De certa forma, é uma maneira de monetizar a expertise de operação em águas profundas e evitar a obsolescência total das plataformas num mundo que vai precisar de bem menos petróleo no futuro.
“Quem está de olho nesse potencial são empresas que também estão com o desafio de limpar seus próprios portfólios. É a junção desses dois mundos”, diz Ohara.
Além da parceria anunciada por Petrobras e Equinor, também já formaram duplas no Brasil a Prumo Logística com a TotalEnergies e a Eletrobras com a Shell.
A Abeeólica, que puxa a pauta no país, tem a TotalEnergies e a Shell entre suas associadas. A Petrobras está em processo de refiliação.
Procurada, a Petrobras disse que não tinha porta-voz disponível para comentar a estratégia de investimento nas eólicas offshore.
A Equinor disse, em nota, que “o cronograma para energia eólica offshore no Brasil dependerá de uma maior definição do quadro regulatório e das consequentes condições comerciais e de mercado”.
Regulação em andamento
Em janeiro de 2022, foi publicado o decreto nº 10.946, que dispõe sobre a cessão de uso de áreas para a construção de eólicas offshore e estimulou as primeiras definições.
As empresas ainda demandam um marco regulatório mais robusto para ter segurança jurídica.

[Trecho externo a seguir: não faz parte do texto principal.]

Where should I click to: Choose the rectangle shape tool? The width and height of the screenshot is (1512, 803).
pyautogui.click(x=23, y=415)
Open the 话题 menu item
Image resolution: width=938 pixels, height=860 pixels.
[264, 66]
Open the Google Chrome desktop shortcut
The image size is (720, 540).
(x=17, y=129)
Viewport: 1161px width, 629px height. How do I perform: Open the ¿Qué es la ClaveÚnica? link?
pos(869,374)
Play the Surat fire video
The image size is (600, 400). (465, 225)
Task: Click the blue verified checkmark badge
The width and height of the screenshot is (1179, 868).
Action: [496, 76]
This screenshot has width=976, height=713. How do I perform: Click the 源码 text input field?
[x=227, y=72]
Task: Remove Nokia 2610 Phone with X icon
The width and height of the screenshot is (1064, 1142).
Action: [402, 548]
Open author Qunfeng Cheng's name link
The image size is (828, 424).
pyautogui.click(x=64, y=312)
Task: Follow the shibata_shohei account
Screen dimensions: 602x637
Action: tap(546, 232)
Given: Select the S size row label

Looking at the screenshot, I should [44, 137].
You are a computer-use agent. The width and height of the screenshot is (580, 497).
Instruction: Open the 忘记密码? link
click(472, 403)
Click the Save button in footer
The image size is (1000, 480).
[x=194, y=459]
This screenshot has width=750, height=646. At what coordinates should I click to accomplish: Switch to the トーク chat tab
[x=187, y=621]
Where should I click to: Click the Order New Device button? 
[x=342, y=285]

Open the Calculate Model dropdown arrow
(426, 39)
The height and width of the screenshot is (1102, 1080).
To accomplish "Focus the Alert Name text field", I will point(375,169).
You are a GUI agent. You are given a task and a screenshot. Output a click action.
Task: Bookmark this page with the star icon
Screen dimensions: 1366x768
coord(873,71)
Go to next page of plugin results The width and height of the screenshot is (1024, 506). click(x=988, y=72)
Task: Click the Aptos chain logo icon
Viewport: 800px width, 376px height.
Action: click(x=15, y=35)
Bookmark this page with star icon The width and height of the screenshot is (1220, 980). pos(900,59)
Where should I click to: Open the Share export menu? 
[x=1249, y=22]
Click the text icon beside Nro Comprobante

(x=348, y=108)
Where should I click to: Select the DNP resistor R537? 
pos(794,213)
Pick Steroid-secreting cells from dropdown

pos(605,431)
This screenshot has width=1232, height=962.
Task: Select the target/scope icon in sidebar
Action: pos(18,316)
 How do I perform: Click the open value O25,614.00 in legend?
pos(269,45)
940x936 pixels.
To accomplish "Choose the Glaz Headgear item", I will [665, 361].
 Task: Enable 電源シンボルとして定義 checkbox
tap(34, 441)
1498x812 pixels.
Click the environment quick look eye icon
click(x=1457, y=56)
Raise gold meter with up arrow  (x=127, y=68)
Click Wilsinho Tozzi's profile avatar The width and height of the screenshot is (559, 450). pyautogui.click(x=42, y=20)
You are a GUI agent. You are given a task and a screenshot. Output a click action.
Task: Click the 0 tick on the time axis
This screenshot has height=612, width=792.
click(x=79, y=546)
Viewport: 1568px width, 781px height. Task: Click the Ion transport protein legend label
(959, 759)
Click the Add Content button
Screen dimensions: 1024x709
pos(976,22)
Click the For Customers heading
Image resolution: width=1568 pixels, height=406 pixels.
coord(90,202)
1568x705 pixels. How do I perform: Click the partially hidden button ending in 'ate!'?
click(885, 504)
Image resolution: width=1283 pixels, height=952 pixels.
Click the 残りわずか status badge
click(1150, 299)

Jean Paul Prates, atual presidente da Petrobras, foi autor do Projeto de Lei 576/2021, que tramita no Congresso sobre o tema, durante seu mandato como senador.
A Equinor diz que “acompanha um aumento na frequência de discussões sobre o assunto no Brasil, com governos e políticos iniciando o debate sobre o papel desta modalidade para o futuro da matriz energética brasileira” e que é “necessário que os avanços continuem na direção da definição de um modelo que promova mais oportunidades e melhores custos”.
A companhia relembra que projetos de energia eólica offshore podem levar de cinco a dez anos para serem desenvolvidos, incluindo todos os estudos de localização necessários, medições de vento e licenciamento ambiental.